━━ DATASET CONTENT ━━

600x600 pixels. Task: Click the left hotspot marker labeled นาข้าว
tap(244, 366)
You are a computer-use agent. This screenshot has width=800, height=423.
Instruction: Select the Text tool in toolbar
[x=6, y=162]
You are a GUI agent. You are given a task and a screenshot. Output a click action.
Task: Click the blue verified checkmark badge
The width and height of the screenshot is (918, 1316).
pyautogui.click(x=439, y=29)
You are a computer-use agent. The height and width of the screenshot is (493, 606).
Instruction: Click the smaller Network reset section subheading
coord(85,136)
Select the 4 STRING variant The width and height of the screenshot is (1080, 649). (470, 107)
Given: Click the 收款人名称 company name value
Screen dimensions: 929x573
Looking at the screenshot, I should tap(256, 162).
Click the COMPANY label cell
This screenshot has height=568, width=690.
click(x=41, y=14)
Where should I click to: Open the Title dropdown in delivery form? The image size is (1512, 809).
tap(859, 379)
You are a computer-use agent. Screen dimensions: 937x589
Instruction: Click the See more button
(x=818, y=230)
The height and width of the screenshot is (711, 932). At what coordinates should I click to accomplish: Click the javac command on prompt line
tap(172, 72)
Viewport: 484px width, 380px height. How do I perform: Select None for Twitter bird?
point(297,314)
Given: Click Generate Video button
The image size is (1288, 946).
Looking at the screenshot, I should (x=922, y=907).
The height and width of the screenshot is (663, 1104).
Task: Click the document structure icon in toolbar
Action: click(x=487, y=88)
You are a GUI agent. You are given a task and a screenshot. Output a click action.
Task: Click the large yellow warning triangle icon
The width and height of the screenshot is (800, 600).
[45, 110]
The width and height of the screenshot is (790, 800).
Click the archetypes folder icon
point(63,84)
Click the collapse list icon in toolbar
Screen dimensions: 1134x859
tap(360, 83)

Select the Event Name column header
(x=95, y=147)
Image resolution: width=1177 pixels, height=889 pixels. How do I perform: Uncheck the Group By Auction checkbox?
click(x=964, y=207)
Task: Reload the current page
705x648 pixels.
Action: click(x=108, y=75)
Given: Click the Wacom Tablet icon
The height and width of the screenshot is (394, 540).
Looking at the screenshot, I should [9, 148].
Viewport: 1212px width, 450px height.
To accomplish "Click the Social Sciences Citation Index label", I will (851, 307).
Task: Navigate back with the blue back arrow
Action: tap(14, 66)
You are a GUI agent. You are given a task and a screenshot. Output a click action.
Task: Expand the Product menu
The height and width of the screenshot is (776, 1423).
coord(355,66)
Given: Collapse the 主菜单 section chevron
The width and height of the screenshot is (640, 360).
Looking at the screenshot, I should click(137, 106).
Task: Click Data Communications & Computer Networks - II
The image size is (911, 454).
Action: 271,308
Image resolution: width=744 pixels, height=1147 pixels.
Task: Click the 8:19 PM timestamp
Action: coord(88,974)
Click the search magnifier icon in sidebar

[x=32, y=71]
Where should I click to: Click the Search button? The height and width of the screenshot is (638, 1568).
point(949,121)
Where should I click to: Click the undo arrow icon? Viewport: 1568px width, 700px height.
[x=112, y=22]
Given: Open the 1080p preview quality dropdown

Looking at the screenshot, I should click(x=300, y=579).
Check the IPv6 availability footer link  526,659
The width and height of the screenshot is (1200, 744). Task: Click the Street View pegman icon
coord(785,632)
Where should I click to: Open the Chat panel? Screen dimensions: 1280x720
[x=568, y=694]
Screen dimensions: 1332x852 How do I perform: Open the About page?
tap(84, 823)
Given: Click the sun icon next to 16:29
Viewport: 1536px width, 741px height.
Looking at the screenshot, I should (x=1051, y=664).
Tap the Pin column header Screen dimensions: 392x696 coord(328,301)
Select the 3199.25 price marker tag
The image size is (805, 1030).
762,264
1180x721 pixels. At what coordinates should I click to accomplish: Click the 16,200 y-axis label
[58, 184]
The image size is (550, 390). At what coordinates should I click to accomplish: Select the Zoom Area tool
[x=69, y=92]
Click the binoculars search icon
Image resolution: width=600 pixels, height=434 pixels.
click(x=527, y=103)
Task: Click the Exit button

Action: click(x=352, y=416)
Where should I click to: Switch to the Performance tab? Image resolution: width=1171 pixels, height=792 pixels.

━━━

=== TASK DETAILS ===
What is needed is an exact transcription of every entry.

=== WRITTEN RESPONSE ===
600x600 pixels. Task: Click the left hotspot marker labeled นาข้าว
tap(244, 366)
You are a computer-use agent. This screenshot has width=800, height=423.
Instruction: Select the Text tool in toolbar
[x=6, y=162]
You are a GUI agent. You are given a task and a screenshot. Output a click action.
Task: Click the blue verified checkmark badge
The width and height of the screenshot is (918, 1316).
pyautogui.click(x=439, y=29)
You are a computer-use agent. The height and width of the screenshot is (493, 606).
Instruction: Click the smaller Network reset section subheading
coord(85,136)
Select the 4 STRING variant The width and height of the screenshot is (1080, 649). (470, 107)
Given: Click the 收款人名称 company name value
Screen dimensions: 929x573
Looking at the screenshot, I should tap(256, 162).
Click the COMPANY label cell
This screenshot has height=568, width=690.
click(x=41, y=14)
Where should I click to: Open the Title dropdown in delivery form? The image size is (1512, 809).
tap(859, 379)
You are a computer-use agent. Screen dimensions: 937x589
Instruction: Click the See more button
(x=818, y=230)
The height and width of the screenshot is (711, 932). At what coordinates should I click to accomplish: Click the javac command on prompt line
tap(172, 72)
Viewport: 484px width, 380px height. How do I perform: Select None for Twitter bird?
point(297,314)
Given: Click Generate Video button
The image size is (1288, 946).
Looking at the screenshot, I should (x=922, y=907).
The height and width of the screenshot is (663, 1104).
Task: Click the document structure icon in toolbar
Action: click(x=487, y=88)
You are a GUI agent. You are given a task and a screenshot. Output a click action.
Task: Click the large yellow warning triangle icon
The width and height of the screenshot is (800, 600).
[45, 110]
The width and height of the screenshot is (790, 800).
Click the archetypes folder icon
point(63,84)
Click the collapse list icon in toolbar
Screen dimensions: 1134x859
tap(360, 83)

Select the Event Name column header
(x=95, y=147)
Image resolution: width=1177 pixels, height=889 pixels. How do I perform: Uncheck the Group By Auction checkbox?
click(x=964, y=207)
Task: Reload the current page
705x648 pixels.
Action: click(x=108, y=75)
Given: Click the Wacom Tablet icon
The height and width of the screenshot is (394, 540).
Looking at the screenshot, I should [9, 148].
Viewport: 1212px width, 450px height.
To accomplish "Click the Social Sciences Citation Index label", I will (851, 307).
Task: Navigate back with the blue back arrow
Action: tap(14, 66)
You are a GUI agent. You are given a task and a screenshot. Output a click action.
Task: Expand the Product menu
The height and width of the screenshot is (776, 1423).
coord(355,66)
Given: Collapse the 主菜单 section chevron
The width and height of the screenshot is (640, 360).
Looking at the screenshot, I should click(137, 106).
Task: Click Data Communications & Computer Networks - II
The image size is (911, 454).
Action: 271,308
Image resolution: width=744 pixels, height=1147 pixels.
Task: Click the 8:19 PM timestamp
Action: coord(88,974)
Click the search magnifier icon in sidebar

[x=32, y=71]
Where should I click to: Click the Search button? The height and width of the screenshot is (638, 1568).
point(949,121)
Where should I click to: Click the undo arrow icon? Viewport: 1568px width, 700px height.
[x=112, y=22]
Given: Open the 1080p preview quality dropdown

Looking at the screenshot, I should click(x=300, y=579).
Check the IPv6 availability footer link  526,659
The width and height of the screenshot is (1200, 744). Task: Click the Street View pegman icon
coord(785,632)
Where should I click to: Open the Chat panel? Screen dimensions: 1280x720
[x=568, y=694]
Screen dimensions: 1332x852 How do I perform: Open the About page?
tap(84, 823)
Given: Click the sun icon next to 16:29
Viewport: 1536px width, 741px height.
Looking at the screenshot, I should (x=1051, y=664).
Tap the Pin column header Screen dimensions: 392x696 coord(328,301)
Select the 3199.25 price marker tag
The image size is (805, 1030).
762,264
1180x721 pixels. At what coordinates should I click to accomplish: Click the 16,200 y-axis label
[58, 184]
The image size is (550, 390). At what coordinates should I click to accomplish: Select the Zoom Area tool
[x=69, y=92]
Click the binoculars search icon
Image resolution: width=600 pixels, height=434 pixels.
click(x=527, y=103)
Task: Click the Exit button

Action: click(x=352, y=416)
Where should I click to: Switch to the Performance tab? Image resolution: width=1171 pixels, height=792 pixels.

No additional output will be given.